- Ishaka Adventist Hospital is located in Uganda Ishaka Adventist Hospital

Geography
- Location: Ishaka, Bushenyi District, Western Region, Uganda
- Coordinates: 00°32′38″S 30°08′17″E﻿ / ﻿0.54389°S 30.13806°E

Organisation
- Care system: Private
- Type: General

Services
- Beds: 120

History
- Founded: 1950

Links
- Website: http://iah.co.ug/
- Other links: Hospitals in Uganda

= Ishaka Adventist Hospital =

Private hospital in Uganda

Ishaka Adventist Hospital is a rural hospital in Uganda. The hospital is located in the town of Ishaka, Bushenyi District, Western Uganda. It is located immediately north of the junction where the Ishaka–Kagamba Road meets the  Mbarara–Ishaka Road. It is approximately 61 km west of Mbarara, the largest city in the sub-region. This location lies approximately 329 km, by road, southwest of Kampala, the capital of Uganda and the largest city in that country. The geographical coordinates of Ishaka Adventist Hospital are:
0°32'38.0"S, 30°08'17.0"E (Latitude:-0.543889; Longitude:30.138056).

==Overview==
Ishaka Adventist is a 120-bed hospital. It primarily serves the poor from the rural districts of Bushenyi, Sheema, Rubirizi, Mitooma, Buhweju, Kasese and Ntungamo.
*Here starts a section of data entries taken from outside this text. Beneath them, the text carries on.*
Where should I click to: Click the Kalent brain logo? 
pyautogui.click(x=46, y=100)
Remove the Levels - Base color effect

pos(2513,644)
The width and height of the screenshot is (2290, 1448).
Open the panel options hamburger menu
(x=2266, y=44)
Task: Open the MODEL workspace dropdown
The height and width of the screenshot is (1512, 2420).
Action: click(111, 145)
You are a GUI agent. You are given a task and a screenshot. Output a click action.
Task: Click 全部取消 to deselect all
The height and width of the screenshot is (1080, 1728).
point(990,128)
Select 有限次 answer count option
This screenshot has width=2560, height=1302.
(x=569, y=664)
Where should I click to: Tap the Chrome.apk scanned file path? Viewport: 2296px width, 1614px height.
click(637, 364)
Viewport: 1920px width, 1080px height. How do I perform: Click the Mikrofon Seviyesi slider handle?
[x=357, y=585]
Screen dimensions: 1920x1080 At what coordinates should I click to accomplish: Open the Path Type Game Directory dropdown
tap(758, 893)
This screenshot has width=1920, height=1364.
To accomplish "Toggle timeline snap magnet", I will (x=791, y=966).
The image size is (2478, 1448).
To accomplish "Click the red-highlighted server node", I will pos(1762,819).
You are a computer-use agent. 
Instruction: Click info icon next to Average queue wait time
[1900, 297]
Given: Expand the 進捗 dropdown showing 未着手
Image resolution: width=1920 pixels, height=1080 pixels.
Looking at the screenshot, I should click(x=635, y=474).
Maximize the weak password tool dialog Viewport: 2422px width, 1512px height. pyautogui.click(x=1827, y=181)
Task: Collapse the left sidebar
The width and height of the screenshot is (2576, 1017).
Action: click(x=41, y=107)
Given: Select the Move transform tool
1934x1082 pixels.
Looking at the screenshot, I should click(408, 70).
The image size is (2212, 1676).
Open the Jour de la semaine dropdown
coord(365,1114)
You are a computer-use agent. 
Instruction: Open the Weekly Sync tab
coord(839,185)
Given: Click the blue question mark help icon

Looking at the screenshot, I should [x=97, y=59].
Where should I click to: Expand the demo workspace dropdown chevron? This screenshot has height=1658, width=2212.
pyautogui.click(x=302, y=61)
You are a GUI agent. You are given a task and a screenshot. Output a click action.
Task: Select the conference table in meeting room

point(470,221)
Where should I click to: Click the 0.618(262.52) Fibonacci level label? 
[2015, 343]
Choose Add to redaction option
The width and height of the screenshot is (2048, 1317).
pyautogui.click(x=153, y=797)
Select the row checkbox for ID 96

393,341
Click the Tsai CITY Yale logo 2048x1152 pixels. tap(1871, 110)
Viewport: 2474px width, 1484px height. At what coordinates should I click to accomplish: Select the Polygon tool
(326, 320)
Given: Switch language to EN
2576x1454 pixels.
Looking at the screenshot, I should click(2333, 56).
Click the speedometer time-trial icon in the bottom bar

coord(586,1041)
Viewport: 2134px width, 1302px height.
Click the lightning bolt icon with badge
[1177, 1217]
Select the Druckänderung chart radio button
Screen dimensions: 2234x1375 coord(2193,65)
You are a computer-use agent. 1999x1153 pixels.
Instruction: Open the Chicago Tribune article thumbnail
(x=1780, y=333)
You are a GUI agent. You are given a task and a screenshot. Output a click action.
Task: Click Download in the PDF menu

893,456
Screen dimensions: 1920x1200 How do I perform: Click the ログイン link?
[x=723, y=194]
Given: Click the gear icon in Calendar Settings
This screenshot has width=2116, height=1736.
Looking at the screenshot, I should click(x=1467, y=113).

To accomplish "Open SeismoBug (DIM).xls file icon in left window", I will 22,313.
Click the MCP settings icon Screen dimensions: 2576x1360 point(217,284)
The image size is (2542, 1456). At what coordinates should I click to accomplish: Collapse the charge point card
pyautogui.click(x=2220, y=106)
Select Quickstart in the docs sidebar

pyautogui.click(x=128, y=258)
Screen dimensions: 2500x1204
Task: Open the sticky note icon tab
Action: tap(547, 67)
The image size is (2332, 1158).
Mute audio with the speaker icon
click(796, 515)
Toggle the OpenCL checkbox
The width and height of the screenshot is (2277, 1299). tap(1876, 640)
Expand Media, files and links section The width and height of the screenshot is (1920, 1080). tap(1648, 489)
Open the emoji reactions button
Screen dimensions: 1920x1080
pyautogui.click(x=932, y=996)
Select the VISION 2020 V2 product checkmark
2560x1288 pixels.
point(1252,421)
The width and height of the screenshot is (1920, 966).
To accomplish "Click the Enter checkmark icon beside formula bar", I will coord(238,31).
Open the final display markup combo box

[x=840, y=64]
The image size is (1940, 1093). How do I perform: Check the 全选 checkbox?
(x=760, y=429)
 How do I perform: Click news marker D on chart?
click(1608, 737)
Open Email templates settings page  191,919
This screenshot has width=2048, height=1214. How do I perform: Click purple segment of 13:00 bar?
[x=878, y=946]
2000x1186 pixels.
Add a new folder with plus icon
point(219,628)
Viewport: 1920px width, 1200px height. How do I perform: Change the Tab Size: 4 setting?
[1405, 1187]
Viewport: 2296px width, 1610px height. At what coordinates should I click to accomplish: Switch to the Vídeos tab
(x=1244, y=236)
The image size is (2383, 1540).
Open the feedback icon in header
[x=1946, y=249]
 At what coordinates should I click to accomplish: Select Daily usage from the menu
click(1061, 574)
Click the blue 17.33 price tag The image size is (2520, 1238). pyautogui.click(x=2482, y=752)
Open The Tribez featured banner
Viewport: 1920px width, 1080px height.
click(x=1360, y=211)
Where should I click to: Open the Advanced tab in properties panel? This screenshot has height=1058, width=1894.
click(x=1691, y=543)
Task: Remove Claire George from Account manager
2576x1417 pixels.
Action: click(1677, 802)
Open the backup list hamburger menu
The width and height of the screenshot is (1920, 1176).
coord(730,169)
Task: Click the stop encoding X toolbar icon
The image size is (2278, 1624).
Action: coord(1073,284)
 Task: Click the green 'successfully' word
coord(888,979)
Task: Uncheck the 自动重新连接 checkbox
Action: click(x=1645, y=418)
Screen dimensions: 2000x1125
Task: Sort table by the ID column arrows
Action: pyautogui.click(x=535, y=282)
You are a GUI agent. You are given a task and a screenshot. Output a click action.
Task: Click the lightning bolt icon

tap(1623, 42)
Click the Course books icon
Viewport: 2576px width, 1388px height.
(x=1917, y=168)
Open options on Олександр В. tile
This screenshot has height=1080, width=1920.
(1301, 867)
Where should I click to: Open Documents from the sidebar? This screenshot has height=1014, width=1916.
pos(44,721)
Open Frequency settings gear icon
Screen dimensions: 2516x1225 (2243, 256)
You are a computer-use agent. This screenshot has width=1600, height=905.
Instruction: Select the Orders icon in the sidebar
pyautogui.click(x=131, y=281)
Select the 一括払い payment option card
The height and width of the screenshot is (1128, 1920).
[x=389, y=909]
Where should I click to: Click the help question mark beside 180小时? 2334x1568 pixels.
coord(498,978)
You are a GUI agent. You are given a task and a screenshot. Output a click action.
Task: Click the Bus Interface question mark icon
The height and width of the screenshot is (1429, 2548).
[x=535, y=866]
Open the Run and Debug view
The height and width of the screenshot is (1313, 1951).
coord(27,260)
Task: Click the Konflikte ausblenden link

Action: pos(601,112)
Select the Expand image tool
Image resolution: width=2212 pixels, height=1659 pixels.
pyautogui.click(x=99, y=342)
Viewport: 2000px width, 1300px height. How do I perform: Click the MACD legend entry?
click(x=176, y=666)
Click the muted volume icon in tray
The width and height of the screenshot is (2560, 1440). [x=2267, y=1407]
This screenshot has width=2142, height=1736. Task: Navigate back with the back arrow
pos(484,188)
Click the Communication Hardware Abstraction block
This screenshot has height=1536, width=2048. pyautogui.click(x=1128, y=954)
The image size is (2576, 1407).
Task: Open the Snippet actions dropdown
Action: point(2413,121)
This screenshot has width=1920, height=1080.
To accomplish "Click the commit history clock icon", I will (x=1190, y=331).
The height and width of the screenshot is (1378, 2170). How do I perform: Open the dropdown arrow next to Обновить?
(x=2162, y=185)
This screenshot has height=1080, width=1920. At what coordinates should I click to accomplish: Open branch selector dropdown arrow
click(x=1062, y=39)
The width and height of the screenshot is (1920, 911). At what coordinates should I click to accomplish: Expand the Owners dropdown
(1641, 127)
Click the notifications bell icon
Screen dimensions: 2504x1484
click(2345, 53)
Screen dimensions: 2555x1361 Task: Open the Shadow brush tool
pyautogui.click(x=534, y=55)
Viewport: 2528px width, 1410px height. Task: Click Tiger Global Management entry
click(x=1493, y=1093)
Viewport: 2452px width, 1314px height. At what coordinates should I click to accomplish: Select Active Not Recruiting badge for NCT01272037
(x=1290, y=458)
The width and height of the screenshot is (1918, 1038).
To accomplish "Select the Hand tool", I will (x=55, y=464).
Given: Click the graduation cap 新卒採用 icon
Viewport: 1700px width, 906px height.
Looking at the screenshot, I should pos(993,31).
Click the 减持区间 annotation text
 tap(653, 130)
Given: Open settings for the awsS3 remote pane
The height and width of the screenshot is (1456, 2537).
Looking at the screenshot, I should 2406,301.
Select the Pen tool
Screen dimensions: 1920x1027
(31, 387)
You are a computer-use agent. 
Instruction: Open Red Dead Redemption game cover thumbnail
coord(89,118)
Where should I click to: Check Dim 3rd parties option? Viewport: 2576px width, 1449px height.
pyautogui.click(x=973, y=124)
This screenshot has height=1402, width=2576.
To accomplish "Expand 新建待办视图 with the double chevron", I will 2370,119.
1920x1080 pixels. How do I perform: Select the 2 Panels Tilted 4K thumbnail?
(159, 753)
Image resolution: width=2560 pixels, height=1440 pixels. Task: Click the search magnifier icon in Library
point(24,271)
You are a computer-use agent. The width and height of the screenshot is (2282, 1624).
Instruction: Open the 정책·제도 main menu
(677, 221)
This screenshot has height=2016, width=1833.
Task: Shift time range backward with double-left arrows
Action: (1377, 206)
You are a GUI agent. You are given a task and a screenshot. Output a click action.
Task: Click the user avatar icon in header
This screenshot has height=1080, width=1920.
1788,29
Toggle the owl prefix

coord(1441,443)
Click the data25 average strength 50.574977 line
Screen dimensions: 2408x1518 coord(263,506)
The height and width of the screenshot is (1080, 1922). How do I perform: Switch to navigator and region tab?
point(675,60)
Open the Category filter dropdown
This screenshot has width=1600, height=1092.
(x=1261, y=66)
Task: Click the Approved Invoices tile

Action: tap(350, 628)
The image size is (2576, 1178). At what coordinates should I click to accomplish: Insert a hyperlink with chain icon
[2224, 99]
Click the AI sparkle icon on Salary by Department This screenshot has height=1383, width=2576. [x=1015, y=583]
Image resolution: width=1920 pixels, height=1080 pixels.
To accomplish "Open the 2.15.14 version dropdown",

The hospital, which began offering patient services in 1950, has the following departments: 1. Male Ward 2. Female Ward
3. Maternity Ward 4. Maternal & Child Health Services 5. Radiology Services 6. Dental Care Services 7. Lifestyle and Wellness Centre 8. Laboratory Services 9. Chaplaincy Department and 10. HIV Clinic.

Ishaka Adventist Hospital has two affiliated medical training institutions on its property: 1. Ishaka Adventist School of Allied Health Sciences and 2. Ishaka Adventist School of Nursing and Midwifery. The hospital also owns and administers the Ishaka Adventist Health Plan.

In September 2020, Ishaka Adventist hospital with support from UPMB implemented Stre@mline Health, an EMR for Africa that enables clinicians in resource poor settings to deliver health care efficiently by providing key patient safety prompts across the entire patient journey.

==History==
Ishaka Adventist Hospital was founded in 1950. The mission hospital is operated by the Seventh-day Adventist Church and the majority of te people it takes care of are rural subsistence farmers.

==Ebola threat==
In 2000 Ishaka Adventist Hospital was on high alert after the Ebolavirus was reported in Mbarara District, 60 km from the hospital. A nurse from the hospital was sent to a larger hospital for training in isolation and treatment procedures for the virus.

==Corporal punishment controversy==
At Ishaka Adventist School of Nursing and Midwifery, two students who left their dormitory without permission were suspended, by the Deputy Princil of the school. When the suspended students returned to school, the parents were told to whip their children as punishment. The Senior Administrator of Ishaka Adventist Hospital, Lydia Komigisha told the Permanent Secretary Ministry of Education and Sports, who were investigating the spanking of the students. That she was embarrassed of the pictures on the internet. She said that it wasn't the schools policy to use corporal punishment. Lydia Komigisha later suspended the Deputy Principal and the Clinical Instructor, for their actions.